> **TASK PROMPT**: Count the lines in the records below that contain the string "width", matching case exactly. Reply with the number only.

> **EXERCISE INPUT**:
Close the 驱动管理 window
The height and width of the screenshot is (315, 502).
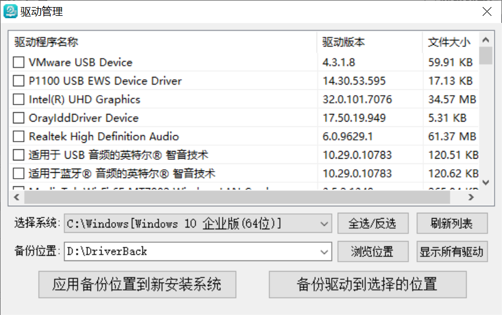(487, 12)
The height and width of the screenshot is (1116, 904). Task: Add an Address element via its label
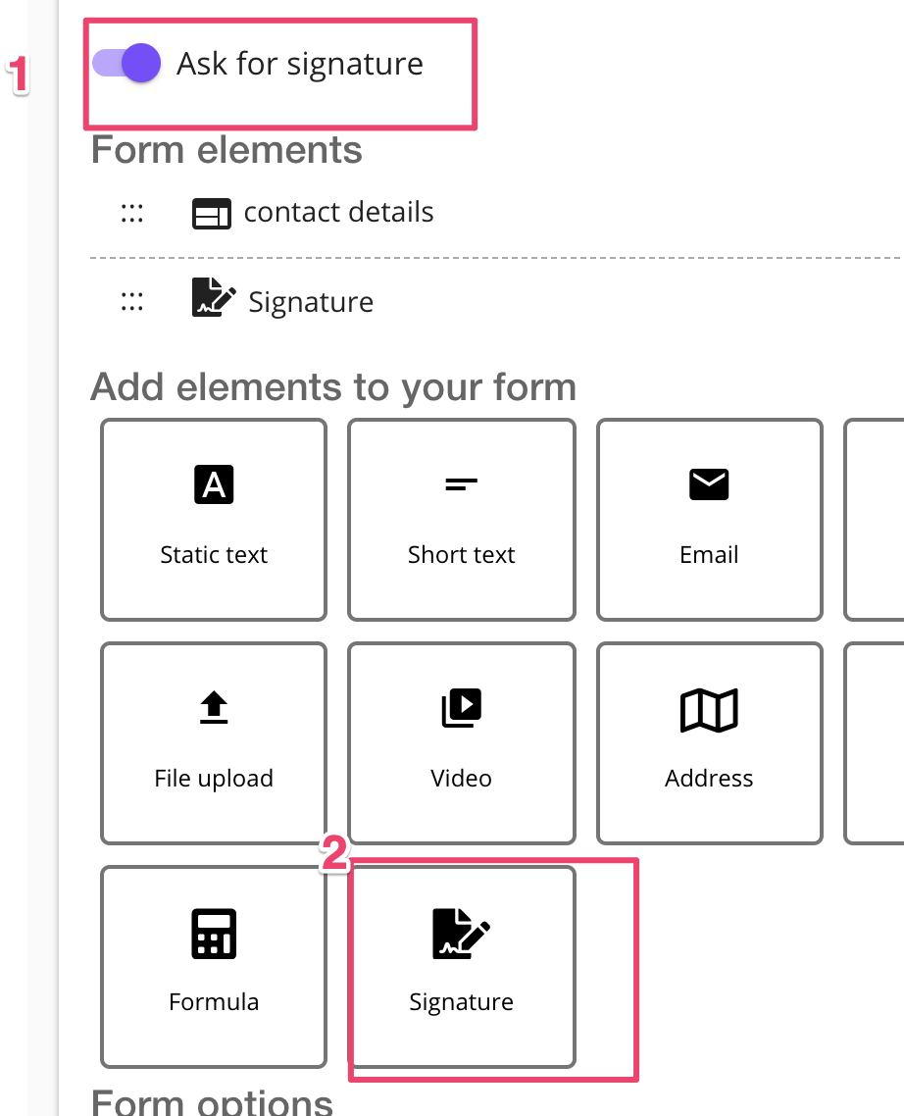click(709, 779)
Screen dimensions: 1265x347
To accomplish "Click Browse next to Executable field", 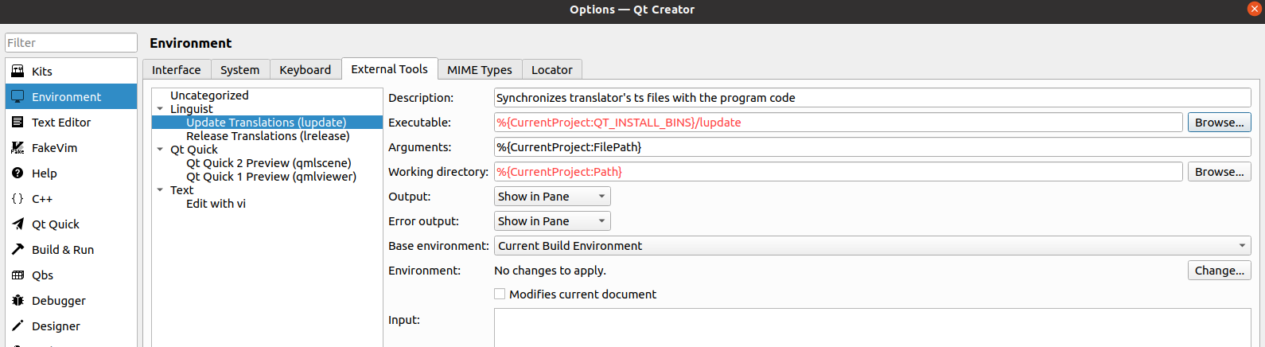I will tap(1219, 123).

> **FINAL RESULT**: 2